Among the estimated ongoing 35 therapeutic clinical trials, all aspects of COVID-19 are being addressed. “I think it’s important to point out that this is not a single disease,” Gunel says. Some preclinical studies are addressing prophylactic approaches, with vaccines as the primary focus. Other basic science research is addressing different pathways of the virus’ ability to enter a cell and break open the protein capsule that eventually releases the virus’ RNA. Another area of clinical investigation is preventing the progression of the disease, Gunel explains. “We know COVID-19 can progress through respiratory symptoms, but it also affects gastrointestinal, cardiovascular and neurology systems,” he says.
Yale is one of few sites investigating interleukin-6 (IL-6) receptor antagonist drugs as potential treatments. The FDA’s response to approve the trial was immediate. “The rapid rate of return of studies has been mind-boggling,” Gunel says.
Another team formed to respond to COVID-19 clinical research is the Advanced Therapy Group (ATG), co-chaired by Naftali Kaminski, MD, Boehringer Ingelheim Pharmaceuticals, Inc. Endowed Professor of Medicine (Pulmonary). This group, which now includes just over 40 members, works to identify new targets, therapies, clinical approaches, and diagnostics of the novel coronavirus. Initially its members focused on finding quality medical literature amid the flurry of studies rushed to publication. But the focus quickly shifted to finding ways to guide clinical management of COVID-19 based on available evidence and evaluating as many clinical trials as possible that are highly like to work, Kaminski explains.
“We wanted to ensure that a lot of researchers had the opportunity to become principal investigators on studies,” Kaminski says.

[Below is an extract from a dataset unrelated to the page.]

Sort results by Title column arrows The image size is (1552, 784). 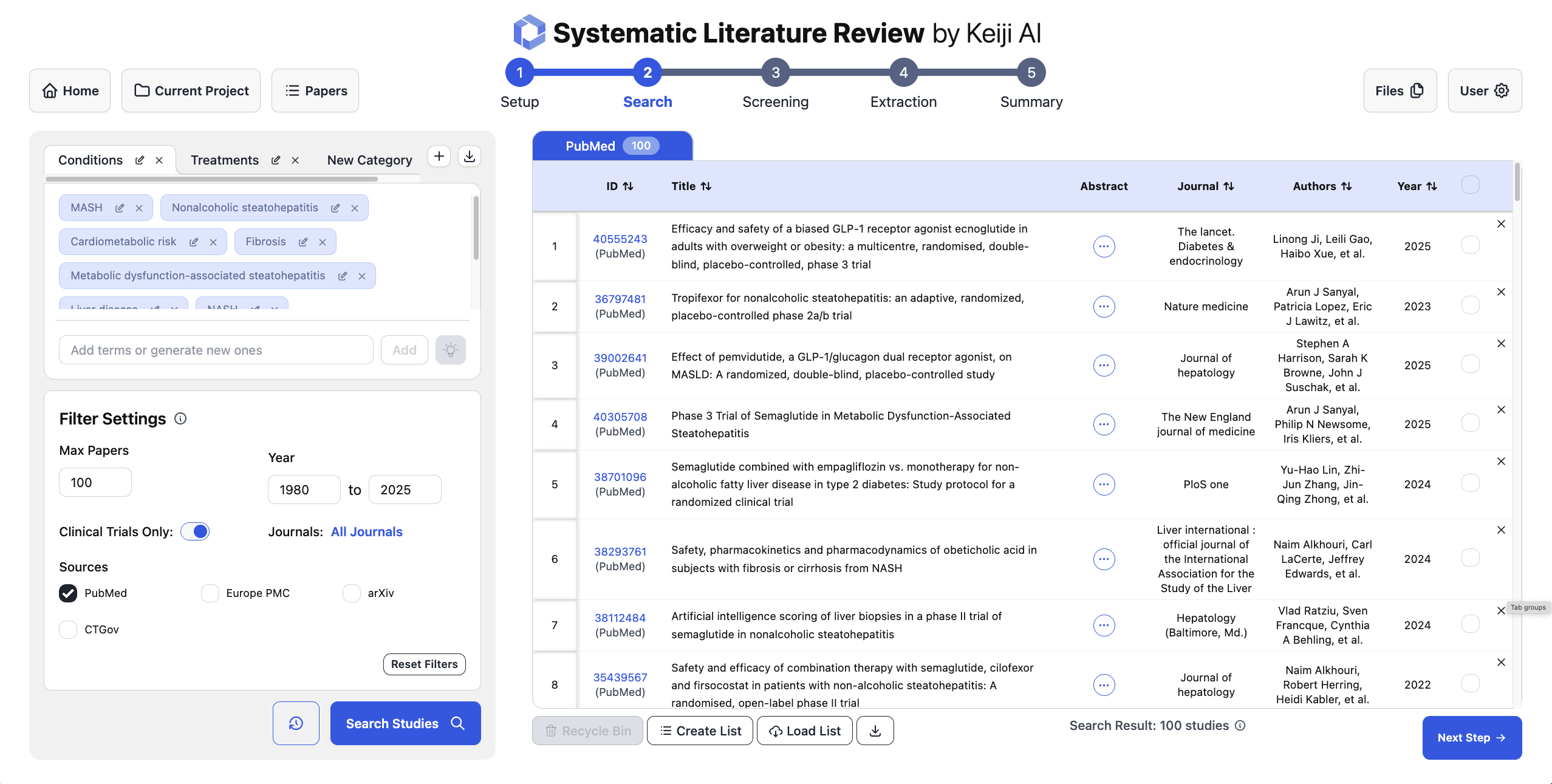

For about six weeks, ATG members and support staff were constantly mobilized to work, logging hours 24/7. More recently, Kaminski asked everyone to take breaks to avoid burn-out.

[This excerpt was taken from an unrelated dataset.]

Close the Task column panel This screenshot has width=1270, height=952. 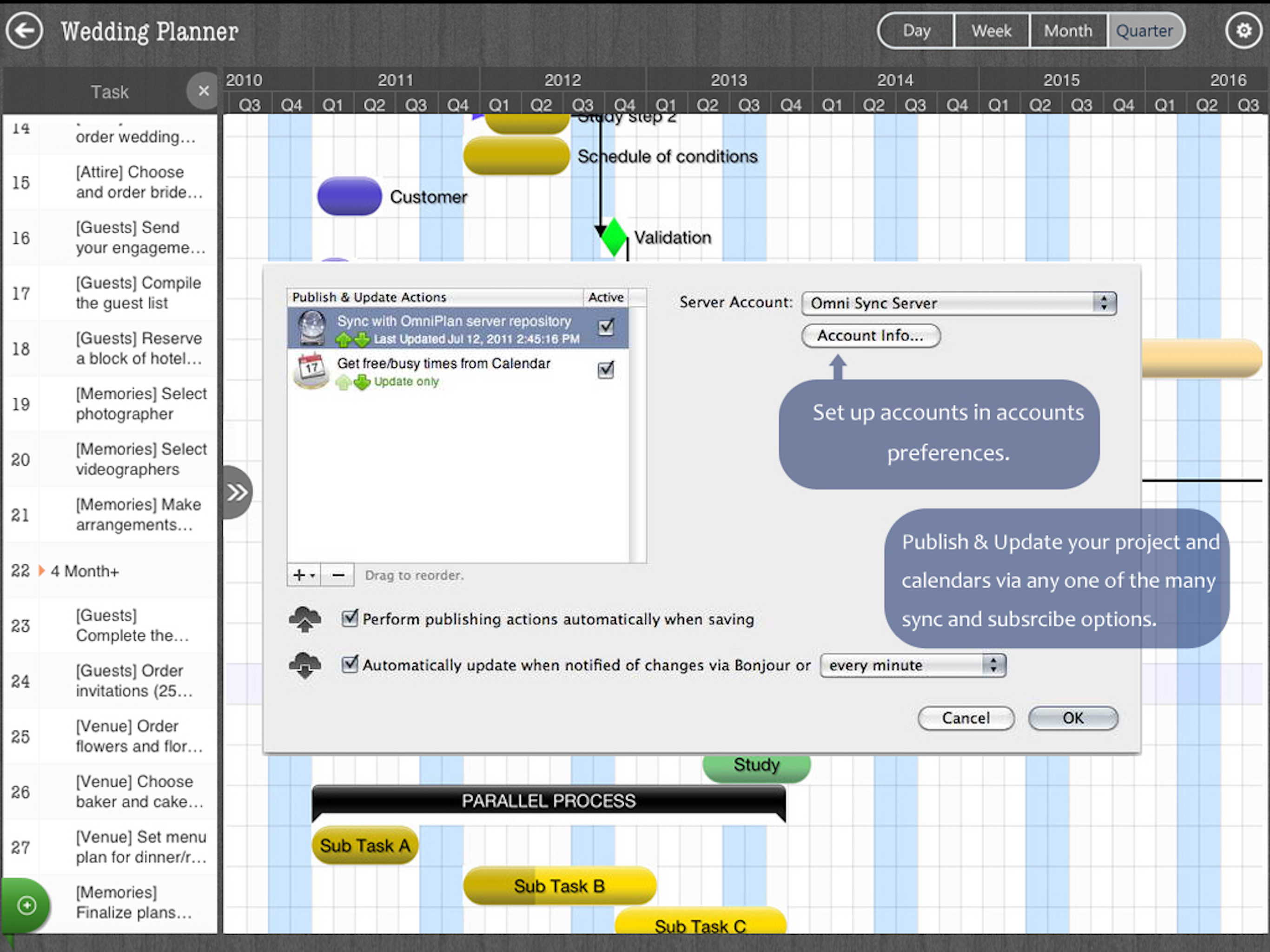pos(203,91)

As the university slowly reopens to researchers who can resume non-COVID-19 work, Kaminski urges those scientists to embrace that work. “We don’t want to run the risk of diverting all intellectual and temporal resources to COVID and miss basic research that will be required to find a cure for this epidemic,” Kaminski says. “I tell researchers that if they are a good immunologist, critical care scientist, geriatrician, or whatever they may be—keep doing your research because it’s going to help us.”